February 06, 2006
Disease may be devastating amphibian population
CARBONDALE, Ill. -- What is killing the world's frogs and salamanders?
Zoologist Karen R. Lips of Southern Illinois University Carbondale can't put the cuffs on just yet, but she says her research team has "narrowed the list of suspects" in what scientists call "enigmatic" declines — those that lack an obvious cause.
Her most likely culprit is a hugely infectious disease caused by a fungus. In just four months — from mid-September of 2004 to mid-January of 2005 — Lips and her colleagues saw more than half the amphibian population of El Copé, Panama, sicken and die from this disease.
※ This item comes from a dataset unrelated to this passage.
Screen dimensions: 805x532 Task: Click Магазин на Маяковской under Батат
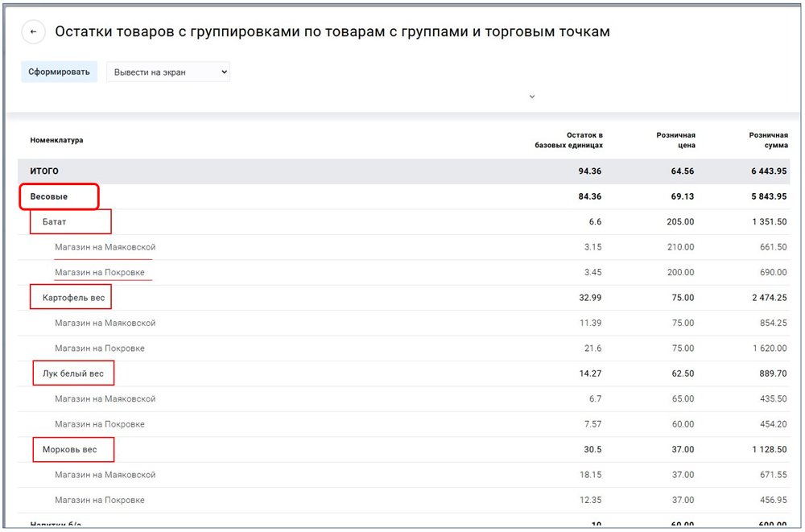click(105, 247)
It cut across 37 species in seven families of frogs and one species in a salamander family. All but three of the dead showed signs of moderate to heavy infection; the three exceptions had decomposed so badly the researchers could not diagnose them. The team's report appears in this week's issue of the journal Proceedings of the National Academy of Sciences.
The disease, which attacks the skin (likely making it impossible for amphibians to breathe or absorb water), is particularly deadly because it isn't choosy about its victims.
"Most disease affects only a few closely related organisms, but this seems to affect all species of amphibians to some degree," Lips said. "There are 6,000 species. Imagine losing 3,000 of them."
The disease is also astonishingly mobile, moving 30 to 40 kilometers — about 17 to 25 miles — each year. It has caused declines in at least 43 amphibian species in seven Central
American countries, including Costa Rica, where Lips did much of her early research, and researchers suspect it has been responsible for declines in 93 amphibian species around the globe.
That mobility adds to its virulence.
"This thing just keeps moving and moving," Lips said.
"The fungus can get into the soil or water to get to the next place where it can find another frog, and since one frog can carry it, they just infect each other."
Lips knows this fungus as well as anyone. Back in 1998, her team and some Australian researchers discovered they were seeing the same strange symptoms in frogs they were studying. Disease experts from the National Zoo in Washington, D.C., and the University of Maine, Orono confirmed that some as-yet unknown fungus was the cause.
"We got together, figured out what it was, and they put a name to it," she said.
Once they knew the fungus existed, they began to suspect it might help explain the plummeting amphibian populations that scientists had been seeing since the 1970s.
"People would come back to the same research sites year after year; maybe one year they'd see a couple of dead frogs, and then the next year they'd show up and there wouldn't be any frogs at all, and nobody knew what happened — it was a mystery," Lips said.
"There were no dead bodies to examine, no witnesses to ask, no smoking gun — that happened to us several times. That's what makes this study unique. We figured if it was the fungus, we could get ahead of it, collect all the data we needed (on the condition of habitat and species before the fungus arrived), and then when it got there, we could watch it. We would be able to say, ‘This is how things were, and one day, the fungus showed up, and this is what it did.'"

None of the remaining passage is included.